As a Realtor, one of my most important jobs is to be an information resource for buyers. As I give information, it’s also my job to provide the risks that accompany each decision the buyer may make.
It’s normal now to look at the notes inside our Realtor listing system and see, ‘Showings start Friday at 9 a.m. Offers due on Sunday by 6 p.m. with a response by the seller no later than Monday at noon.’ By decision time, a seller usually ends up with 50 or more showings over two days, 20 or more offers, and only one winner.
This process is called ‘highest and best.’ There’s a big difference between the highest and best. Many think the price is king, but terms often win over price.

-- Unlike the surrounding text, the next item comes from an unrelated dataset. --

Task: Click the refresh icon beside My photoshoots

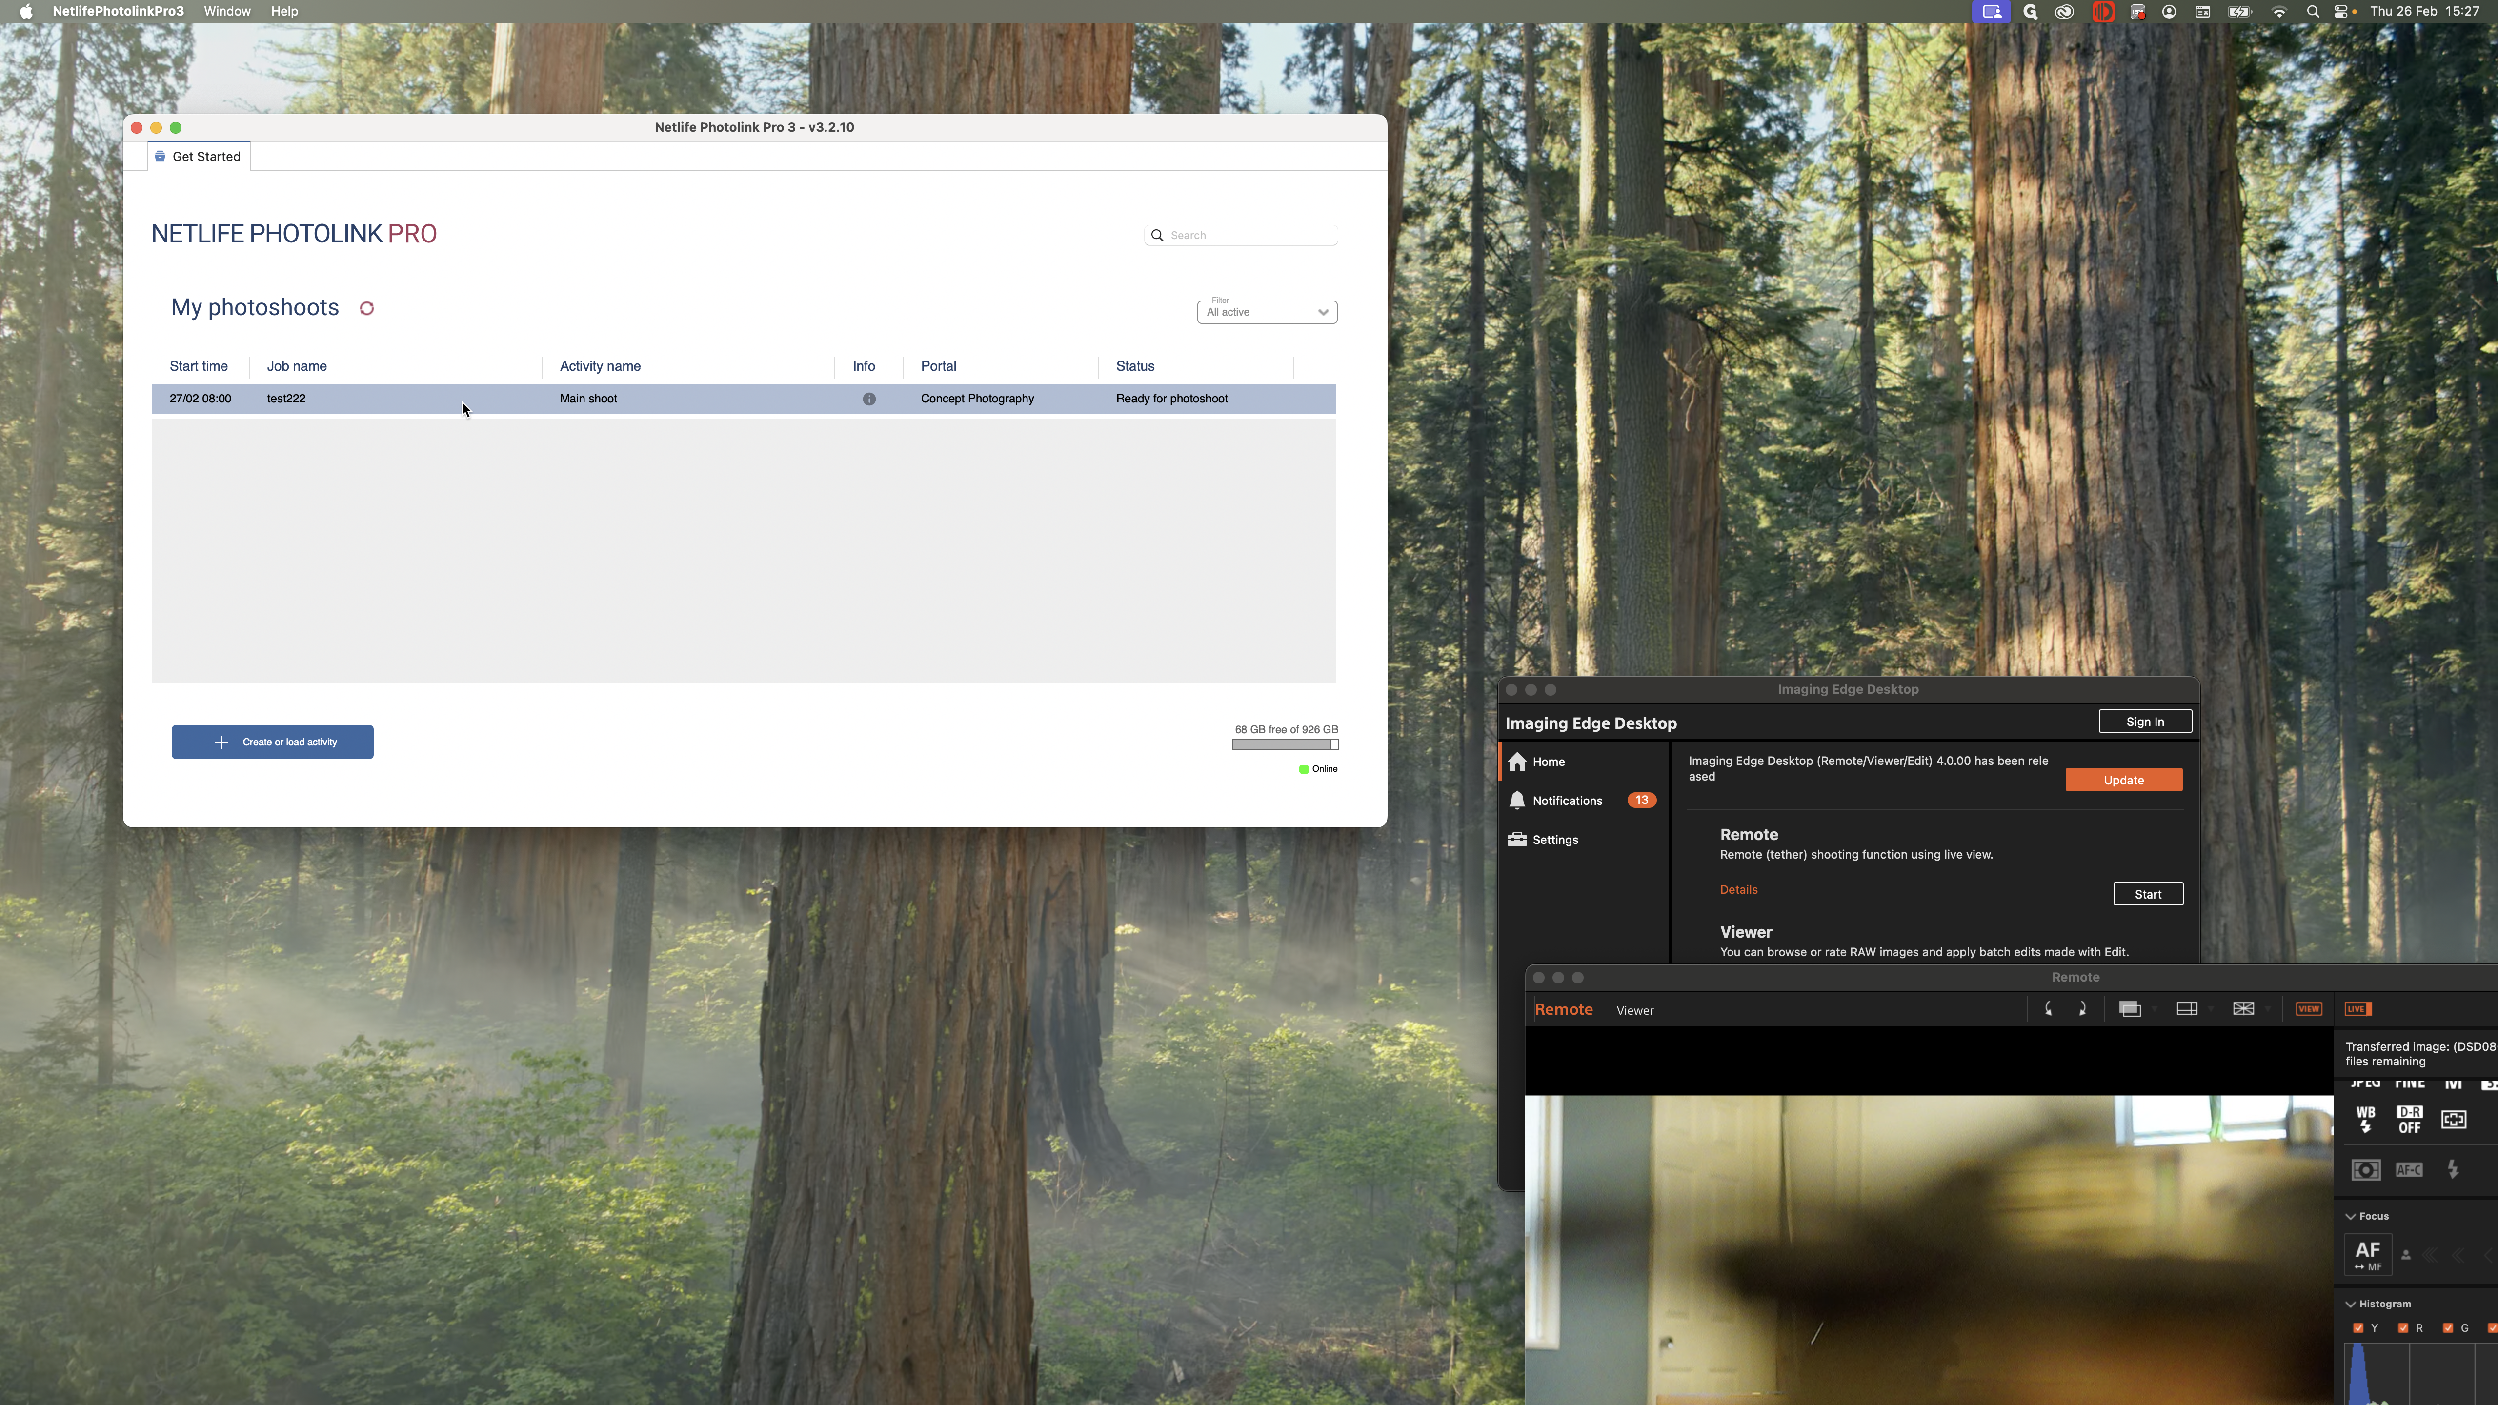Action: (x=367, y=308)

What are buyers doing to win? Escalation clauses are one of the most common and popular strategies we see now. While not as common here, they are standard practice in many cities buyers are relocating from. When buyers say that they will pay a certain amount over the highest offer received, not to exceed a certain amount.
For example, the highest offer a seller received on a $400,000 home is $425,000. Another buyer has offered $410,000 with an escalation clause of $3,000 over the highest offer not to exceed $435,000. Based on the clause, the buyer would potentially get the home for $428,000. This creates a storm of potential issues for the buyer and seller.

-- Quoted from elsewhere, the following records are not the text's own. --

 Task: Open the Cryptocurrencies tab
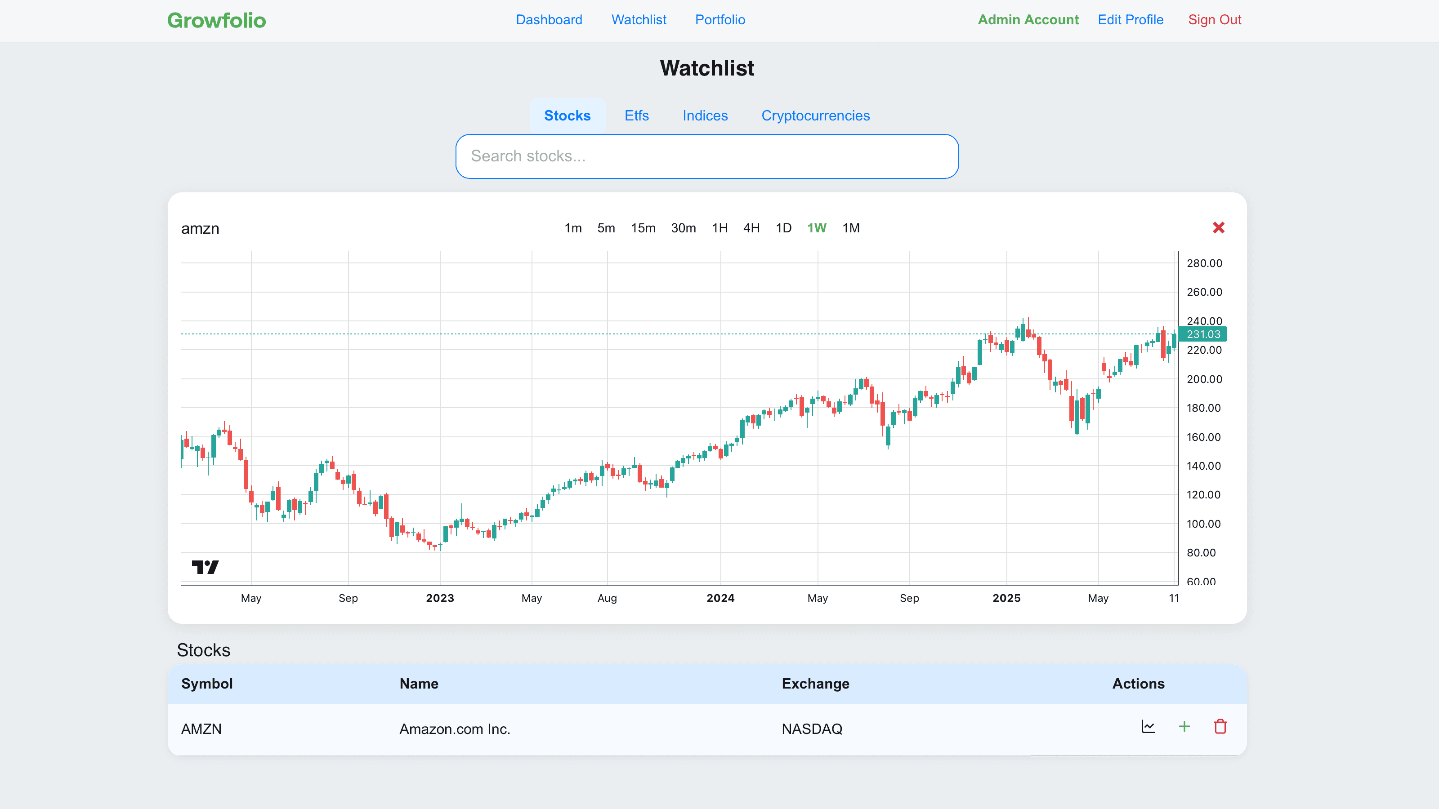(815, 116)
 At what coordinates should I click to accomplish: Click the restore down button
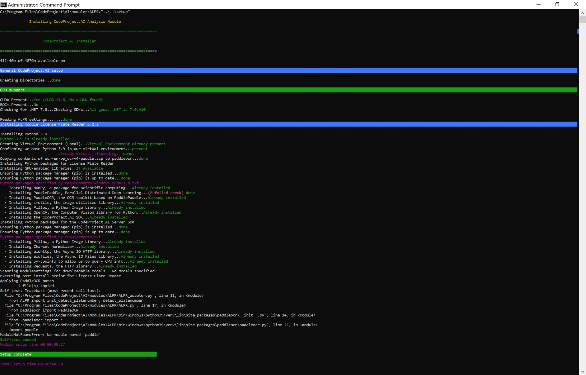[x=557, y=5]
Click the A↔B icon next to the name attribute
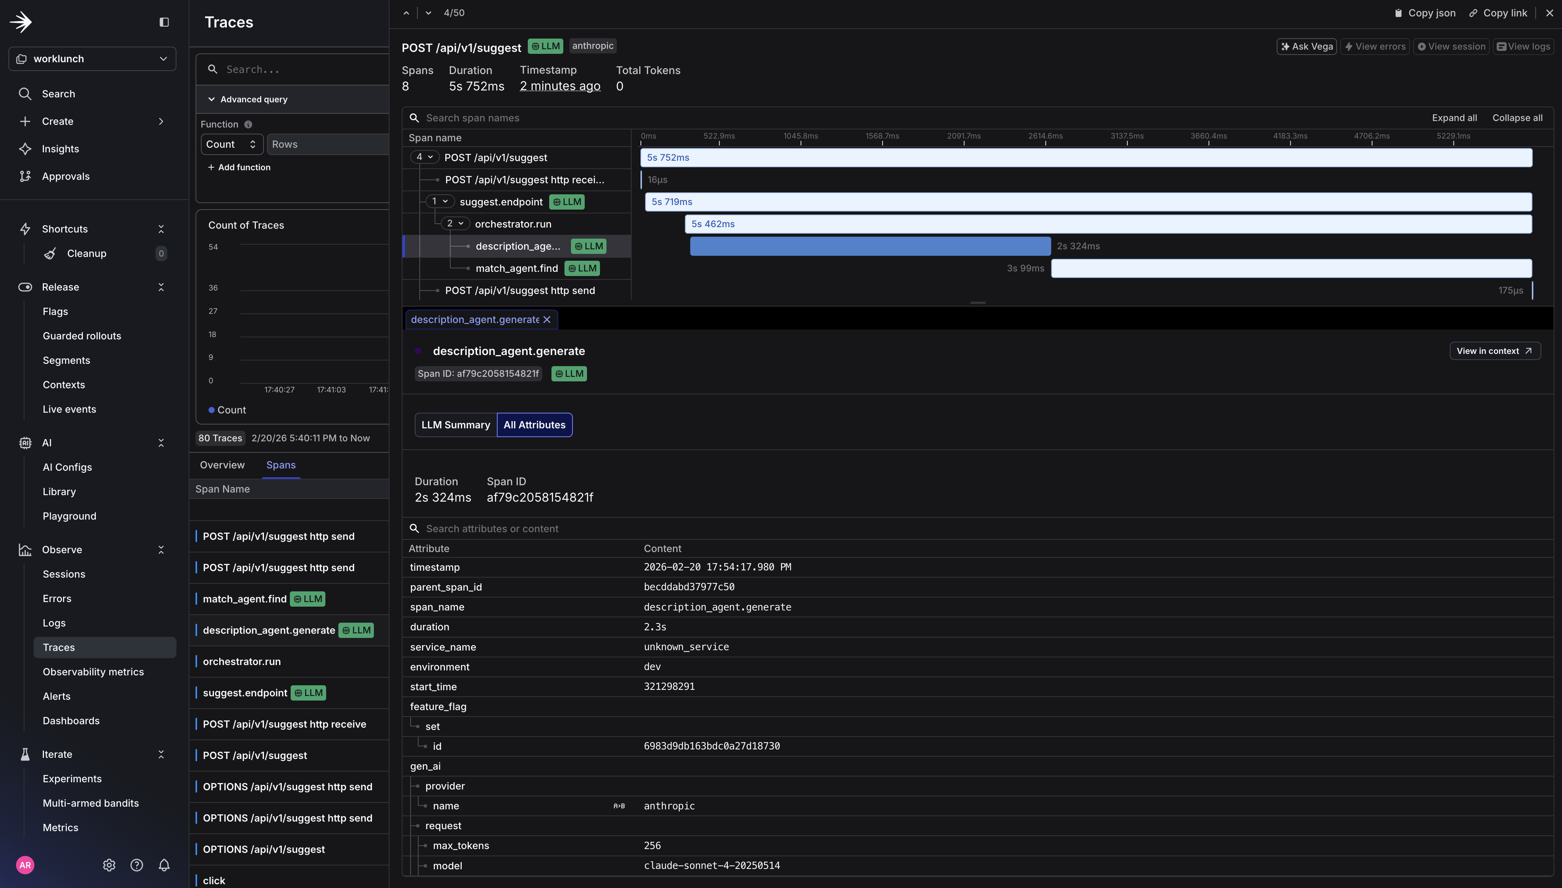This screenshot has height=888, width=1562. click(619, 806)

First, what happens when the home does not appraise? Our job as Realtors is to give a seller an accurate picture of what the home may sell for on the market; however, an appraiser helps establish value for the bank. I always explain to my buyers that the bank leans on an appraiser to help them decide their financial risk if they default on the loan. If the Realtor believes the home could sell for $400,000, the contract finalizes at $428,000, and the home appraises for $400,000, we have a problem.
Suppose the buyer has an appraisal contingency in the contract. In that case, it allows them to either accept the higher price and bring the difference in cash to closing or terminate the agreement and have their earnest money returned. If you’re going by textbook, this seems easy enough. In this marketplace, however, buyers waive the appraisal contingency and send proof of cash in their account to make up the difference between the appraised price and contract price.
Simply stated, escalation clauses can be dangerous, especially when you don’t fully understand how they work. In this odd market, the best thing you can do as a buyer is always to make your best offer, and be at peace with what you offer, knowing that all markets change.